• _本文_
- - -

不動産オーナーのための税務のイロハ

不動産オーナーのための税務のイロハ

相続税対策で賃貸物件を建てることの意味

このコラムでは、不動産オーナーが良く遭遇する税金に関するテーマをポイント解説させて頂きます。まずはは、世間でよく聞く借入で賃貸物件を建てる相続税対策についてです。
この対策のポイントは、「建物の評価は固定資産税評価額によること」「借家権割合、借地権割合が評価上控除されること」の 2 点になります。
建物の固定資産税評価額は、文字通り固定資産税を課税するときに用いる評価額ですが、相続税の評価上もこれを使います。この評価額は建物建築費用の 50%程度になることが一般的です。つまり、建築費用 1 億円の建物が、相続税の世界では 5 千万円として評価されることで、その差額が評価下げになります。
また、この建物が賃貸されている場合には、建物は貸家として借家権割合が、土地は貸家建付地として借家権割合と借地権割合を考慮した割合が控除されるため更に評価額は低下します。
このように、対策により評価下げによる相続税の節税が実現できましたが、果たして何も問題はないのでしょうか。

相続税対策で賃貸物件を建てた場合の注意点

賃貸物件を建築による相続税節税効果がどの程度なのか、前章で確認しました。その節税効果から、賃貸物件を建築する不動産オーナーも多いと思います。
但し、この対策には注意すべき点があります。それは、「節税効果は賃貸物件建築直後が最大である」という点です。

- - -

• _資料一覧_
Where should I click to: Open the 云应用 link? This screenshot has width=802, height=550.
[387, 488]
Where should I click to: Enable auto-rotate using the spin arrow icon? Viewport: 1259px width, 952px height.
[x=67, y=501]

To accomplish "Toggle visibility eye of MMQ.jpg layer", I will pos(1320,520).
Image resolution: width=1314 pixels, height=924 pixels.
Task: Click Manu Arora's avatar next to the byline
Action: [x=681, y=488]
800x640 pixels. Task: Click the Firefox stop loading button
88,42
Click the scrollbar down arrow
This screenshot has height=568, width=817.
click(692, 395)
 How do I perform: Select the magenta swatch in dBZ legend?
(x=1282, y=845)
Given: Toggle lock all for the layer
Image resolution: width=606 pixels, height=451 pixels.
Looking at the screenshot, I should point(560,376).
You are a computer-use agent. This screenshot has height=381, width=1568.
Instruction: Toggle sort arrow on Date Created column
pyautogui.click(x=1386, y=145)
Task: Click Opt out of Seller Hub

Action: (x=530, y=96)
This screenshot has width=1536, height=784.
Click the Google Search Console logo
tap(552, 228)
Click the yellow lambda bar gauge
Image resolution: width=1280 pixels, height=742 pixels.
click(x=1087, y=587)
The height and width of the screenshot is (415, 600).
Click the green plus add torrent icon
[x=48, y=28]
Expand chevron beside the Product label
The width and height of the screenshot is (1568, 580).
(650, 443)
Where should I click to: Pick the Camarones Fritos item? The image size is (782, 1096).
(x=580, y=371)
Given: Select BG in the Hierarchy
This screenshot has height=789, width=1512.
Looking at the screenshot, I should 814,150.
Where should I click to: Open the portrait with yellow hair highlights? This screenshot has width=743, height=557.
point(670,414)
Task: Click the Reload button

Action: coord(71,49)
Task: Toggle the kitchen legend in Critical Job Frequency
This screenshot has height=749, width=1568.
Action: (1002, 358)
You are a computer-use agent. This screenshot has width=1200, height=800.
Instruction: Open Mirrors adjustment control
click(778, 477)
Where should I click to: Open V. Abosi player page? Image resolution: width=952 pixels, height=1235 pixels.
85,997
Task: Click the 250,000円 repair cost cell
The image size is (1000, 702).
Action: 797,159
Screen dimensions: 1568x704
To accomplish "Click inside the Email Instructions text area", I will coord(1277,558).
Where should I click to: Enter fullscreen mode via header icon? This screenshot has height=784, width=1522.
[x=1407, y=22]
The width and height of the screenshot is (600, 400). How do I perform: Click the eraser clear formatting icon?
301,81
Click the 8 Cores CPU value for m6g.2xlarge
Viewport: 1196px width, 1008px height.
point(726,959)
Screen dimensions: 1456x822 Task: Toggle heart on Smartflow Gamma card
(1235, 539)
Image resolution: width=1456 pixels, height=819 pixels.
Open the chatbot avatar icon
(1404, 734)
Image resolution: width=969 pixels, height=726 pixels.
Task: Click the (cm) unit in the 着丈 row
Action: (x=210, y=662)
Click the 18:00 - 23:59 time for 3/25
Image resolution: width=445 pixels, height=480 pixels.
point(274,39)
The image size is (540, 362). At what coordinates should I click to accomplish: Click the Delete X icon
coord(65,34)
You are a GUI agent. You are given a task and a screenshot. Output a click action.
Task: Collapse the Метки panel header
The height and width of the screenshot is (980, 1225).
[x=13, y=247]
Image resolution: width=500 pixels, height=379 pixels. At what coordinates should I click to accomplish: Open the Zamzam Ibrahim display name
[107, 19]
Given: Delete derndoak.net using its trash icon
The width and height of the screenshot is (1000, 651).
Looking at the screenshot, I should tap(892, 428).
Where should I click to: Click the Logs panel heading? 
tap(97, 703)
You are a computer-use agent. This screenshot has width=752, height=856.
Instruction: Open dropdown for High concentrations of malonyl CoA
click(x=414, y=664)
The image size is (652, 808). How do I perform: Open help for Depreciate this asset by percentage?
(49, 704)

- - -

• _課題 A_
本文のうち、「相続税対策で賃貸物件を建てることの意味」から始まり「が最大である」という点です。」で終わる部分をそのまま出力してください。
• _課題 B_
本文でかぎ括弧「」に囲まれている語句はどれですか？すべて挙げてください。

• _解答例 A_
相続税対策で賃貸物件を建てることの意味

このコラムでは、不動産オーナーが良く遭遇する税金に関するテーマをポイント解説させて頂きます。まずはは、世間でよく聞く借入で賃貸物件を建てる相続税対策についてです。
この対策のポイントは、「建物の評価は固定資産税評価額によること」「借家権割合、借地権割合が評価上控除されること」の 2 点になります。
建物の固定資産税評価額は、文字通り固定資産税を課税するときに用いる評価額ですが、相続税の評価上もこれを使います。この評価額は建物建築費用の 50%程度になることが一般的です。つまり、建築費用 1 億円の建物が、相続税の世界では 5 千万円として評価されることで、その差額が評価下げになります。
また、この建物が賃貸されている場合には、建物は貸家として借家権割合が、土地は貸家建付地として借家権割合と借地権割合を考慮した割合が控除されるため更に評価額は低下します。
このように、対策により評価下げによる相続税の節税が実現できましたが、果たして何も問題はないのでしょうか。

相続税対策で賃貸物件を建てた場合の注意点

賃貸物件を建築による相続税節税効果がどの程度なのか、前章で確認しました。その節税効果から、賃貸物件を建築する不動産オーナーも多いと思います。
但し、この対策には注意すべき点があります。それは、「節税効果は賃貸物件建築直後が最大である」という点です。

• _解答例 B_
・建物の評価は固定資産税評価額によること
・借家権割合、借地権割合が評価上控除されること
・節税効果は賃貸物件建築直後が最大である